======== 提供テキスト ========
給与とする場合、通常ボランティアは日雇いとなるため、日額9,300円未満であれば源泉所得徴収税額は0円となります。
報酬(外注費)とする場合、源泉徴収の対象とはなりません。
まず大原則として
・給与とは、雇用契約または、これに準ずる契約に基づいて受ける役務の提供の対価
・報酬(外注費)とは、請負契約または、これに準ずる契約に元とづいて受ける役務の対価
であることを理解しておいてください。
給与とするか報酬(外注費)とするかの判断は、次の4つの基準を元に、客観的かつ実態を踏まえて総合的に判断する必要があります。
①事業者の指揮監督命令を受けるかどうか
ボランティア業務にあたり、事業者の指揮監督命令を受ける場合、給与とみなされる可能性があります。
一方、事業者の指揮監督命令を受けずに自由に業務の進行や手順を決められる場合、報酬(外注費)となります。
②時間的・場所的な拘束があるかどうか
就業時間や就業場所が指定されている、厳密に管理されている場合、給与とみなされる可能性が高くなります。
③業務の遂行に必要な費用を負担しているかどうか
業務の遂行に必要な設備や旅費等を事業者が負担している場合、給与とみなされる可能性が高くなります。
④対価の計算・請求方法
事業者が、時間を単位として対価を計算し支払っている場合、給与とみなされる可能性が高くなります。
外注の場合、契約に基づき、有償ボランティア側、自らが請負金額を計算し、請求書を発行します。
給与とするか報酬(外注費)とするかは、勝手に決めてはいけません。
詳しくは、専門家にお問合せください。
1-5.消費税の課税・非課税の区分について
介護保険の保険対象のサービスは、利用者の自己負担分も含め、原則として消費税は非課税です。
また、介護保険対象外の食費・居住費・日常生活費等の横出しサービスについても、利用者の選定による特別なサービスを除いて、非課税となっています。
さらに、通常の介護保険の利用限度額以上のサービス(上乗せサービス)についても非課税です。
非課税の介護サービス | 課税の介護サービス |
---|---|
・訪問介護 ・訪問入浴介護 ・訪問看護 ・訪問リハビリテーション ・居宅療養管理指導 ・通所介護 ・通所リハビリテーション ・短期入所生活介護 ・短期入所療養介護(ショートステイ) ・有料老人ホーム ・養護老人ホーム ・ケアハウス ・特別養護老人ホーム ・介護老人保健施設 ・介護療養型医療施設 等 | ・特別な介護 ・特別な食事 ・特別な部屋 ・贅沢品 ・趣味 ・私物のクリーニング代 ・福祉用具貸与 ・特定福祉用具販売 ・住宅改修費用 ・事業区域外の事業者を利用した場合の交通費、送迎費用 ・日常生活の範囲を超えたサービス(大掃除、利用者の家族に対するものなど) |
1-6.介護事業者の消費税の免税事業者・課税事業者の判定
介護事業者の場合、多くが免税事業者となるため、消費税の申告、納税義務はありません。
これは、介護保険対象のサービスが消費税非課税の売上であるため、納税すべき消費税がないためです。
======== 提供情報 ========
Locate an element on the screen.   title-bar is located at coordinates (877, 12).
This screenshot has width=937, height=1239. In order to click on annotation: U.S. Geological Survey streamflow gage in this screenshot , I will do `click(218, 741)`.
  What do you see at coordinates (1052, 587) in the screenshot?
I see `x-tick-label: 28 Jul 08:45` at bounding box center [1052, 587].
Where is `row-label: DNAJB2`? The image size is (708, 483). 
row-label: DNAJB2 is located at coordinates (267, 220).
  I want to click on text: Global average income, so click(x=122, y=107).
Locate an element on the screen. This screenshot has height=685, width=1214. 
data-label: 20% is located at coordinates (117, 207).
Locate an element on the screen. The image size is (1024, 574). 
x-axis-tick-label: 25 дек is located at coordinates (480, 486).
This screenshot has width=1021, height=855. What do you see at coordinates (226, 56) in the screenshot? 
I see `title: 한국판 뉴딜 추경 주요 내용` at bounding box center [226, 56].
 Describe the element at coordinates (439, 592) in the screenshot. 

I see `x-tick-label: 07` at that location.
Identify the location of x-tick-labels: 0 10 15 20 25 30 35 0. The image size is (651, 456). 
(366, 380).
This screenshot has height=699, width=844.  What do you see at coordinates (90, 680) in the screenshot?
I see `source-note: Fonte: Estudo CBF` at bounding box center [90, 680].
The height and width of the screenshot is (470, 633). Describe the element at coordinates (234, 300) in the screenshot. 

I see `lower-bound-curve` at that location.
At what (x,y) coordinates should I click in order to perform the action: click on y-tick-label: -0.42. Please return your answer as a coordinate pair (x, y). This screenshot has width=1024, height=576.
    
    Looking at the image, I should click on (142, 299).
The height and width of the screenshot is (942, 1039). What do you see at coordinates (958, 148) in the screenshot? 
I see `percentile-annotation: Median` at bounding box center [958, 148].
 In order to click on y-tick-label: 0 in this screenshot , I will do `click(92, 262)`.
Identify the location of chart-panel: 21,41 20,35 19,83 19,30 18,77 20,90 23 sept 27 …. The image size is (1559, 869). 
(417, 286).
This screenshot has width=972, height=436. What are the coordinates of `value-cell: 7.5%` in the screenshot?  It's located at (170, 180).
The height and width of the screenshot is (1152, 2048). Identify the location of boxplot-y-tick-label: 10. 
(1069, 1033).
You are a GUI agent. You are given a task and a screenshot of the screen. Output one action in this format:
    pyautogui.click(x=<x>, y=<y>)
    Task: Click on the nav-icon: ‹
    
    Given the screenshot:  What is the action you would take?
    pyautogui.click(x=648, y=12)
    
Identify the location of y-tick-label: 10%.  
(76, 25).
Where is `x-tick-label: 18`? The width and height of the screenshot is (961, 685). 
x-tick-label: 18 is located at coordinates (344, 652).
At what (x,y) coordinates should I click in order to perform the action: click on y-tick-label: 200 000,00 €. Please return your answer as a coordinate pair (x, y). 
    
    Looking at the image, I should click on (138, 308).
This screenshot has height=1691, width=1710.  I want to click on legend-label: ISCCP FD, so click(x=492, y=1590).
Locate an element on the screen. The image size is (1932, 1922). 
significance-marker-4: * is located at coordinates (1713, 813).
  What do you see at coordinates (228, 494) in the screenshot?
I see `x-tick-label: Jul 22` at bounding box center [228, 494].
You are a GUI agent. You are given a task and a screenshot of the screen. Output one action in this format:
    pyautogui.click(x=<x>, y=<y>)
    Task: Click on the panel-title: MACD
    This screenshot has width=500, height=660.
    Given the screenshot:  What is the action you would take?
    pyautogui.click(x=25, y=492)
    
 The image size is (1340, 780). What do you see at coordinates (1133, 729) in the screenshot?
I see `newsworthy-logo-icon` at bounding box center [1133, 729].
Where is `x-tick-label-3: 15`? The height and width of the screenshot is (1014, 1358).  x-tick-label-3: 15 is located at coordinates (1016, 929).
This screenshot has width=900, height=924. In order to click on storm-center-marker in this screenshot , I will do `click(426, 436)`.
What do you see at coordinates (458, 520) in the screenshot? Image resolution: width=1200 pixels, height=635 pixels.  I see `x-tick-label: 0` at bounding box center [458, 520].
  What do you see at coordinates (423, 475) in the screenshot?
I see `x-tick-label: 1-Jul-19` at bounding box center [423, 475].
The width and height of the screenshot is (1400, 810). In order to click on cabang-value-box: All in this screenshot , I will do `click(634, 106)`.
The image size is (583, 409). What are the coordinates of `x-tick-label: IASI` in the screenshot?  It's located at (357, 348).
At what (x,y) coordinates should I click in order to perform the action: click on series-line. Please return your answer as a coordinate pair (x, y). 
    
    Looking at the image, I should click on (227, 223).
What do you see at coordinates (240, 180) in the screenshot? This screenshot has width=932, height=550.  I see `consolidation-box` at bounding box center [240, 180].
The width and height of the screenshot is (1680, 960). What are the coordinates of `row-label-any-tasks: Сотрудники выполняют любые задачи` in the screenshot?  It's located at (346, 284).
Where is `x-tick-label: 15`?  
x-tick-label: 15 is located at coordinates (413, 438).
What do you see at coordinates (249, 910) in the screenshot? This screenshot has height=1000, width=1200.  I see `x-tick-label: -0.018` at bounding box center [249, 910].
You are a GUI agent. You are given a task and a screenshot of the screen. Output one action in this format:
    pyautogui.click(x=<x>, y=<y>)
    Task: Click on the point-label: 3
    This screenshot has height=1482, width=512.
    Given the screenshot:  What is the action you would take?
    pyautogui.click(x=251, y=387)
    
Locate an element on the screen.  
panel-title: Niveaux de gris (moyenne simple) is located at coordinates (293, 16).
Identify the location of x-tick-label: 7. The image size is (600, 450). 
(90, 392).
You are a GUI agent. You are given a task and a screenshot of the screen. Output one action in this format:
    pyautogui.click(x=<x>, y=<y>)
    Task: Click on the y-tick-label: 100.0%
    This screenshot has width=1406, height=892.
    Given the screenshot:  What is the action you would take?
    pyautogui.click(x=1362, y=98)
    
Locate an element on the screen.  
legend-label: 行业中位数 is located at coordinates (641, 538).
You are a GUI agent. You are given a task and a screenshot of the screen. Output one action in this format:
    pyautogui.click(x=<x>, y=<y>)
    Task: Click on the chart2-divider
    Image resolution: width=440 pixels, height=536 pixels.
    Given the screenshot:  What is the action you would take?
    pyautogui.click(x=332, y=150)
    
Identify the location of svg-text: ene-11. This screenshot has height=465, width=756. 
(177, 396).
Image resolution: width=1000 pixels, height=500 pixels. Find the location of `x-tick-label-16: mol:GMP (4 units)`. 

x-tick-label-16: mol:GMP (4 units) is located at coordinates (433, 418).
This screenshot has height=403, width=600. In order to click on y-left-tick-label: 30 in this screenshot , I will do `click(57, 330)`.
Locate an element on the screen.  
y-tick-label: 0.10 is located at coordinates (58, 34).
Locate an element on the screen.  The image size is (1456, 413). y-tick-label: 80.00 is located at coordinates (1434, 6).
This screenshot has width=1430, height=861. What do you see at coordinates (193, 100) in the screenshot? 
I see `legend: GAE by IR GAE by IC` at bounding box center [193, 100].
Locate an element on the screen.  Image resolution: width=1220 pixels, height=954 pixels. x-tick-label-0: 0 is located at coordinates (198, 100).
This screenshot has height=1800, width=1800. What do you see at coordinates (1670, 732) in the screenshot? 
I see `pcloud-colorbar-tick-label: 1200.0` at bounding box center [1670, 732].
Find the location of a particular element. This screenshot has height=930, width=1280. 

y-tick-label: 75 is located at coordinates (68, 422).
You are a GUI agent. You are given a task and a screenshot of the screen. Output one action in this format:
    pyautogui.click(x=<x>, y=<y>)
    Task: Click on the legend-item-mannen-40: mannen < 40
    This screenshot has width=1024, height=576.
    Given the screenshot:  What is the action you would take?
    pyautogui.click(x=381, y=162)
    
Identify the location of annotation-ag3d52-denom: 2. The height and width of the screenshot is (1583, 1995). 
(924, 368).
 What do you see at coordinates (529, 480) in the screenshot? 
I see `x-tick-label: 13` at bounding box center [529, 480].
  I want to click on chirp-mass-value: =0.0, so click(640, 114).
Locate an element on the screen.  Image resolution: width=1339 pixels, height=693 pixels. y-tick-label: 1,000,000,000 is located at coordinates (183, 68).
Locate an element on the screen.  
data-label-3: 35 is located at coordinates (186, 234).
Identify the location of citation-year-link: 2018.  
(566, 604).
========
(取り組む問題):
1 - 介護事業の税務に関する文章によると、有償ボランティアへの支払いを給与とする場合、日額いくら未満であれば源泉所得徴収税額が0円になりますか。
2 - 介護事業の税務に関する文章では、給与とするか報酬(外注費)とするかを判断する基準として何が挙げられていますか。すべて答えてください。
3 - 介護事業の税務に関する文章を、最後の文の後から書き継いでください。

(記述解答):
1 - 日額9,300円未満です。

2 -
①事業者の指揮監督命令を受けるかどうか
②時間的・場所的な拘束があるかどうか
③業務の遂行に必要な費用を負担しているかどうか
④対価の計算・請求方法

3 -
ただし、他に消費税の課税売上となる一般事業を行っていたり、介護保険の対象外のサービスの売上が大きくなった場合は、課税事業者となり、消費税の申告、納税義務が発生します。
1-6-1.会社設立から2年間は免税事業者
会社設立から2年では、原則、消費税免税事業者を選択することができ、消費税の納税を免除されます。
消費税の納税義務の判定は、2期前の課税売上高が1,000万円を超えているか否かを基準に免税事業者か、課税事業者かを判定します。
そのため、会社設立から2年間は2期前の売上が存在しないため、免税事業者となります。
ただし、以下の場合、消費税の課税事業者となります。
消費税の納税義務が発生する条件 次のいずれかの要件を満たすと、消費税を納税する必要があります。 |
1-6-2.会社設立から3年目以降は、課税売上高が1,000万円を超えると課税事業者に
会社設立から3年目以降は、2年前の課税売上高が1,000万円を超えていると課税事業者となり、消費税の申告、納税の義務が発生します。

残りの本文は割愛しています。